* **DOCUMENT**
⟨
My advice to the two of them would be to find a lawyer steeped in military administrative law.  Unless charges under MCM are preferred, a criminal defense attorney will not be an effective defense.  I'd describe it as akin to doing CQB with AT-4's ("just because you can do something doesn't mean you should").  Right now, Jenio and Puckett are being attacked, not with litigation, but with a punitive evaluation.  Even if the relief is determined to be unjustified, the best they can hope for is retirement at current grade and having the report expunged.  If successful, it will be one of the best multi-thousand dollar expenses (each) they'll have expended.

All i can say is...tough sledding ahead for both.


----------



## Diamondback 2/2 (Feb 2, 2010)

Looon said:


> That's the thing. We aren't talking about two individuals that didn't do the necessary crap to "slide by". We are talking about two individuals that have rules by the rules and with honor their entire careers.
> 
> What if it is as simple as someone messing with the slide show just before go time?
> 
> ...


 
I am not saying that he is not a good CSM or a great soldiers-soldier. What I am saying is that CSM’s and BC do not get relieved for simple bullshit. If it was for simple bullshit then they were wronged and it should be corrected. Personally I think it is counter productive to the unit as a whole to do a command swap mid tour (unless lives are being lost as a result of the command). 

What we know is nothing of what actually happened and all we know is that these two men were relieved and are going to fight it. We don’t really know why they were relieved, but what I do know is that it doesn’t happened unless they fucked up big in some form or fashion. A fucked up power point is not a big enough reason to relieve a BC/CSM.
⟩
[Word and element location data]
⟨
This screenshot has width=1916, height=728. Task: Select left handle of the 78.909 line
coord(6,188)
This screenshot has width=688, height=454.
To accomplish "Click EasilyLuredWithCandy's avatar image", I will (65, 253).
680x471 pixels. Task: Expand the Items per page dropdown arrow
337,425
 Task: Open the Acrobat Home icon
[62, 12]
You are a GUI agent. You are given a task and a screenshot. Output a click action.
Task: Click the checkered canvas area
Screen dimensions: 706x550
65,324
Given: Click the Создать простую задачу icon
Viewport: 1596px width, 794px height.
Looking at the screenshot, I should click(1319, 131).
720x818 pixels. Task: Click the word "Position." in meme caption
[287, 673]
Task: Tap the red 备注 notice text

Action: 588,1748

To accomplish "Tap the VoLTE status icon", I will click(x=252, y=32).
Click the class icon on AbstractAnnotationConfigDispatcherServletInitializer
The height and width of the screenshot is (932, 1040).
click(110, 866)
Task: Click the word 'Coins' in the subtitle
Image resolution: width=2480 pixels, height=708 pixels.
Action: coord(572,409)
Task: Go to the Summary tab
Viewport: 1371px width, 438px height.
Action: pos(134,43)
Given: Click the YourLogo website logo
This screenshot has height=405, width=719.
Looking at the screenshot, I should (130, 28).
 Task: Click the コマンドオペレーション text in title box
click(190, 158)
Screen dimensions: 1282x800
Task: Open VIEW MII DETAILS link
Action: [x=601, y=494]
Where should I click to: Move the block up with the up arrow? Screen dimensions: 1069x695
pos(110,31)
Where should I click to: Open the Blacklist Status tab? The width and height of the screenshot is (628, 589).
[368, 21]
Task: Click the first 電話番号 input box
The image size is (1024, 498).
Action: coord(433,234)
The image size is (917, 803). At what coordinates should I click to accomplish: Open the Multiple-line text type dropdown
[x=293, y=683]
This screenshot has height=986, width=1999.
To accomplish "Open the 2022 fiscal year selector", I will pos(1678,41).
⟩
* **GIVEN REQUEST 1**
Write out the part of the forum thread from "I am not saying" up to and including "relieve a BC/CSM.".
* **GIVEN REQUEST 2**
List each abbreviation in capital letters that appears in the forum thread, naming each one only once.
The lines above have no connection to the forum thread.

* **WRITTEN ANSWER 1**
I am not saying that he is not a good CSM or a great soldiers-soldier. What I am saying is that CSM’s and BC do not get relieved for simple bullshit. If it was for simple bullshit then they were wronged and it should be corrected. Personally I think it is counter productive to the unit as a whole to do a command swap mid tour (unless lives are being lost as a result of the command). 

What we know is nothing of what actually happened and all we know is that these two men were relieved and are going to fight it. We don’t really know why they were relieved, but what I do know is that it doesn’t happened unless they fucked up big in some form or fashion. A fucked up power point is not a big enough reason to relieve a BC/CSM.

* **WRITTEN ANSWER 2**
MCM, CQB, AT-4, CSM, BC